Friday, September 23, 2005

SOSUV: The Devils Ringpiece

Bear with me on this, I know where I am going.

There are three major forms of fossil fuels: coal, oil and natural gas. The age when they were formed is called the Carboniferous Period (part of the Paleozoic Era if you are really interested) and occurred from about 360 to 286 million years ago. Oil has been used for more than 5,000-6,000 years. The ancient Sumerians, Assyrians and Babylonians used crude oil and asphalt (or 'pitch') collected from large seeps at Tuttul (modern-day Hit) on the Euphrates River. The ancient Egyptians, used liquid oil as a medicine for wounds, and oil has been used in lamps to provide light. However, it wasn't until 1859, when Edwin L. Drake pumped the first oil from underground in Pennsylvania USA, that the mass extraction of oil began.

Now, in recent times the majority of oil extracted from the Earth has been used to power transportation; airplanes, boats, cars, motorbikes, etc. Millions of years in the making with the potential to accelerate our technological evolution. A free, but limited energy stepping stone for mankind. You can almost believe it to be a divine gift (if your that way inclined) for making it down from the trees and getting along with each other a bit better (relatively speaking, obviously). And what do we do with it? Yep, burn it.

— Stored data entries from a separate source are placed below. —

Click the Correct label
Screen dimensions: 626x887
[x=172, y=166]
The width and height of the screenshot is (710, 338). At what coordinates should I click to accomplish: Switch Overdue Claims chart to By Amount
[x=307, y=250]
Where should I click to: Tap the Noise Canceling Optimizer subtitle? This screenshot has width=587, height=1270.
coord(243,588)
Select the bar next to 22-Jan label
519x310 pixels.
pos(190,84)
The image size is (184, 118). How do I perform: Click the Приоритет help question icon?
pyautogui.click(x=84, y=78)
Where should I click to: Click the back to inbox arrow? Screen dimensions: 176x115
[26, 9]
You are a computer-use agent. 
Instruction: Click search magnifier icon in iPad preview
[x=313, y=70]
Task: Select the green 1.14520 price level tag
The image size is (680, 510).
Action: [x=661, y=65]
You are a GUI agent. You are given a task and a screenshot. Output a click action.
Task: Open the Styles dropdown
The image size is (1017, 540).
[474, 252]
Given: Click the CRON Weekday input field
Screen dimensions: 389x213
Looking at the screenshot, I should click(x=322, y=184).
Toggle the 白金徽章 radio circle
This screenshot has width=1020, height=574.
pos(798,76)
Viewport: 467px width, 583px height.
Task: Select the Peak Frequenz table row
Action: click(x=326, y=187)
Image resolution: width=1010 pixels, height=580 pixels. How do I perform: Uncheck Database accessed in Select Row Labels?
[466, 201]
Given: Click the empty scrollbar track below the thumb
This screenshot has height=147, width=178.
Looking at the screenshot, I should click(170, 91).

Yes I know that to liberate the potential energy bound up in the fuel the rapid chemical reaction known as combustion is very useful. And yes I'm sure that some very important developments in mankinds advancement have been made possible because people get to travel to each other. No it's not that we do it. It's not even that we do it a lot (well it is that too). It's just how it is done that can really annoy me. Well, OK, I'll be honest, its fucking Sports Utility Vehicles that annoy me.

How they look. How they are driven. Them that drives them.

Tell me, at what point does some city dwelling, overpaid halfwit have the thought "Blimey, the grass verges outside Tristians* school are getting a bit overgrown I doubt the Jaguar will have the horse power to get off on a dewy morning. I wonder what kind of vehicle I could buy to deal with this issue?" And when they do have this little conversation with themselves, where the hell does the notion of buying the Suburu XRTDD9000 Ex-Military Bastard Wagon become a perfectly reasonable solution? I ask you! (does a rhetorical question need a question mark? Hell, here's one just in case '?')

I think that drivers of SUVs are a 'special' breed; as in sat - at - the - back - of - the - class - with - a - book - with - no - big - words - in - during - english - lessons - smelling - of - wee special. Of which their elite is the Single Occupancy SUV driver (SOSUV).

One man (or sadly to say quite often one woman). One tank. One mile per gallon.

I'm fortunate enough to be able to observe this particular group in one of their many natural habitats in one of the wealthy parts of Cheshire in the UK (I don't live their, I just work there). And I'm pretty sure they have all been on the same SOSUV driving course which must consist of the following classes;

  • Eye contact and how to avoid it

  • Nudging out in an SUV, even white van drivers think twice

  • Lifts and 25 excuses for not giving them

  • Bluetooth headsets and other paraphernalia to make you feel more like Captain Scarlet

  • The road and why you own it [joint class with drivers of 'Marques of Distinction']


I might be alone in my world, but I'm not alone in my dislike for SUVs.

*AntToeKnee would like to take this opportunity to apologise to anyone called Tristian. However, with a name like that you probably deserve it so this an opportunity he won't be taking. Sorry.

1 Comments:

Anonymous Tristian said...

Yes, I'm afraid I am a complete twat.